*Your assignment:* In the material below, find the line with "Image resolution: width=1372"; set down that line and every line after it to the end, exactly, without pictures.

*Source data:*
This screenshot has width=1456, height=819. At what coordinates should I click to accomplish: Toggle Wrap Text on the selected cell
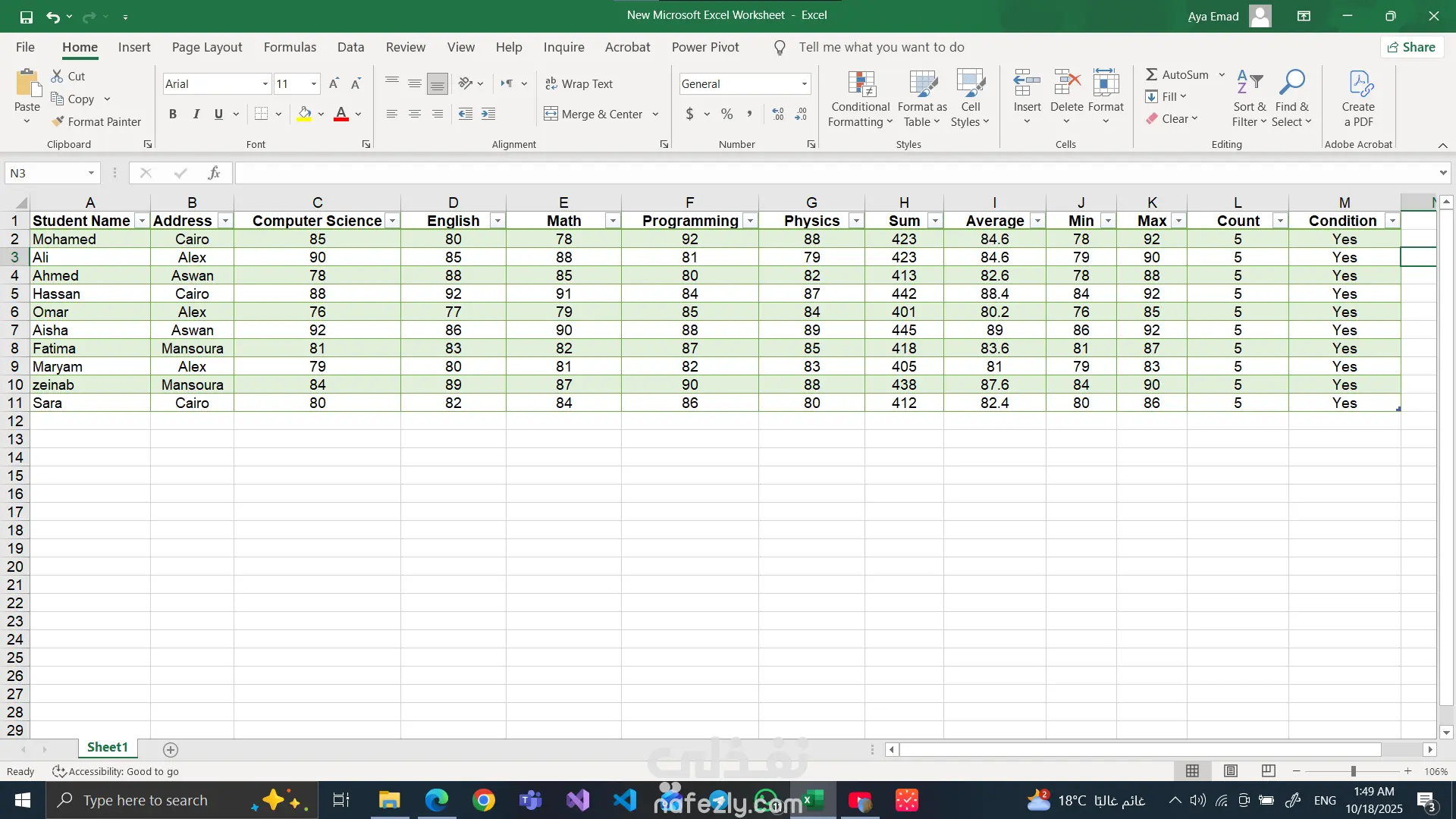[x=579, y=83]
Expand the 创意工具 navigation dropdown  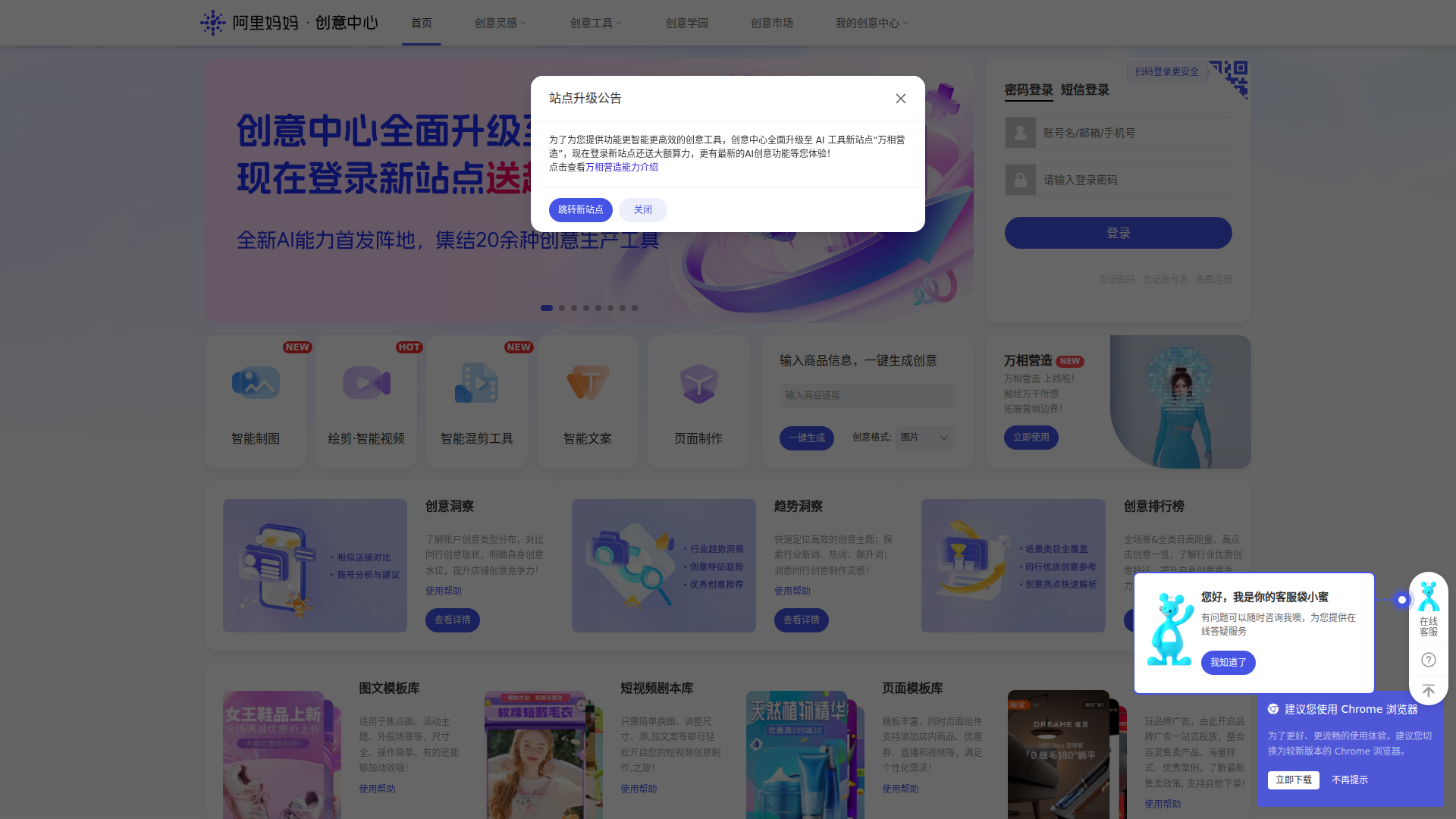pos(596,23)
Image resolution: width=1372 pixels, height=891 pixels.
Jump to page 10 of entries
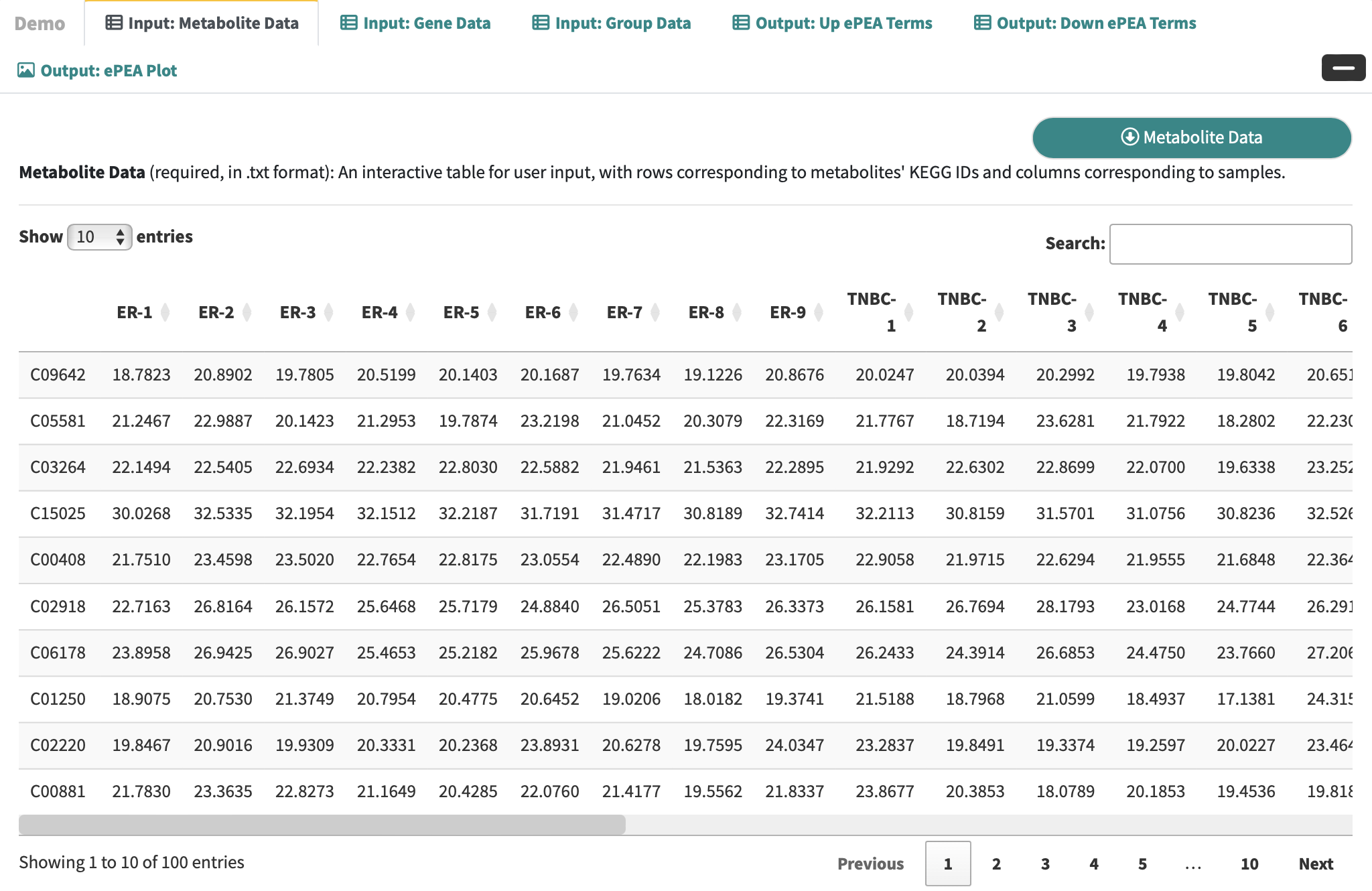pos(1249,864)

*Result below:*
Image resolution: width=1372 pixels, height=891 pixels.
Jump to page 10 of entries
pos(1249,864)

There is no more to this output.